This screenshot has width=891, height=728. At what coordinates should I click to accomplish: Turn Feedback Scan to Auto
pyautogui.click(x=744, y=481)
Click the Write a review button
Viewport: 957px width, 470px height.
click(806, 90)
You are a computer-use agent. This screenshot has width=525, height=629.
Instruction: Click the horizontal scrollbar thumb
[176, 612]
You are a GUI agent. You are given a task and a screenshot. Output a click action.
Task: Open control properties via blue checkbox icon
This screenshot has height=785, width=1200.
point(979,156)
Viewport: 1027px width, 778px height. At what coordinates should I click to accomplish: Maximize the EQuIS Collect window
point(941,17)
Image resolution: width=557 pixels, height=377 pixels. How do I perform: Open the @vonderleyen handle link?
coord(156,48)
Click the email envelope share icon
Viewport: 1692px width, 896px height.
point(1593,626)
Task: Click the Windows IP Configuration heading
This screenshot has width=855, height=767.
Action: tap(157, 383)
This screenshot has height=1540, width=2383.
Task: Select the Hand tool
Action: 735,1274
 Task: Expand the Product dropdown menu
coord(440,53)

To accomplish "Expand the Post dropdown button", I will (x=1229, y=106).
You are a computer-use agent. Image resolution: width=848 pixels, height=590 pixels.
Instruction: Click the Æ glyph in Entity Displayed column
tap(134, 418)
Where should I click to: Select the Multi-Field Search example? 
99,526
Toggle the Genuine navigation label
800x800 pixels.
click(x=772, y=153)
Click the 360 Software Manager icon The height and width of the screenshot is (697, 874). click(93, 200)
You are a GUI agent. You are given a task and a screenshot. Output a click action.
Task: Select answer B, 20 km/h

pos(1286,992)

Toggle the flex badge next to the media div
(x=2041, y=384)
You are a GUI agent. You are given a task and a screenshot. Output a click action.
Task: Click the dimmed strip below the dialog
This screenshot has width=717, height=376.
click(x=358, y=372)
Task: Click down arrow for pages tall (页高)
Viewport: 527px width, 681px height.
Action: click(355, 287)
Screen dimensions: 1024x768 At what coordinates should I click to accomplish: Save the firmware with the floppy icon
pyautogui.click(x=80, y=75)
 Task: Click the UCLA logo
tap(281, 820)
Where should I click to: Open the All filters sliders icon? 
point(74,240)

=== Exercise directions ===
Render the listing above as a numbered list, leaving out any blank lines.

=== The solution ===
1. This screenshot has width=891, height=728. At what coordinates should I click to accomplish: Turn Feedback Scan to Auto
2. pyautogui.click(x=744, y=481)
3. Click the Write a review button
4. Viewport: 957px width, 470px height.
5. click(806, 90)
6. You are a computer-use agent. This screenshot has width=525, height=629.
7. Instruction: Click the horizontal scrollbar thumb
8. [176, 612]
9. You are a GUI agent. You are given a task and a screenshot. Output a click action.
10. Task: Open control properties via blue checkbox icon
11. This screenshot has height=785, width=1200.
12. point(979,156)
13. Viewport: 1027px width, 778px height. At what coordinates should I click to accomplish: Maximize the EQuIS Collect window
14. point(941,17)
15. Image resolution: width=557 pixels, height=377 pixels. How do I perform: Open the @vonderleyen handle link?
16. coord(156,48)
17. Click the email envelope share icon
18. Viewport: 1692px width, 896px height.
19. point(1593,626)
20. Task: Click the Windows IP Configuration heading
21. This screenshot has width=855, height=767.
22. Action: tap(157, 383)
23. This screenshot has height=1540, width=2383.
24. Task: Select the Hand tool
25. Action: 735,1274
26.  Task: Expand the Product dropdown menu
27. coord(440,53)
28. To accomplish "Expand the Post dropdown button", I will (x=1229, y=106).
29. You are a computer-use agent. Image resolution: width=848 pixels, height=590 pixels.
30. Instruction: Click the Æ glyph in Entity Displayed column
31. tap(134, 418)
32. Where should I click to: Select the Multi-Field Search example? 
33. 99,526
34. Toggle the Genuine navigation label
35. 800x800 pixels.
36. click(x=772, y=153)
37. Click the 360 Software Manager icon The height and width of the screenshot is (697, 874). click(93, 200)
38. You are a GUI agent. You are given a task and a screenshot. Output a click action.
39. Task: Select answer B, 20 km/h
40. pos(1286,992)
41. Toggle the flex badge next to the media div
42. (x=2041, y=384)
43. You are a GUI agent. You are given a task and a screenshot. Output a click action.
44. Task: Click the dimmed strip below the dialog
45. This screenshot has width=717, height=376.
46. click(x=358, y=372)
47. Task: Click down arrow for pages tall (页高)
48. Viewport: 527px width, 681px height.
49. Action: click(355, 287)
50. Screen dimensions: 1024x768 At what coordinates should I click to accomplish: Save the firmware with the floppy icon
51. pyautogui.click(x=80, y=75)
52.  Task: Click the UCLA logo
53. tap(281, 820)
54. Where should I click to: Open the All filters sliders icon? 
55. point(74,240)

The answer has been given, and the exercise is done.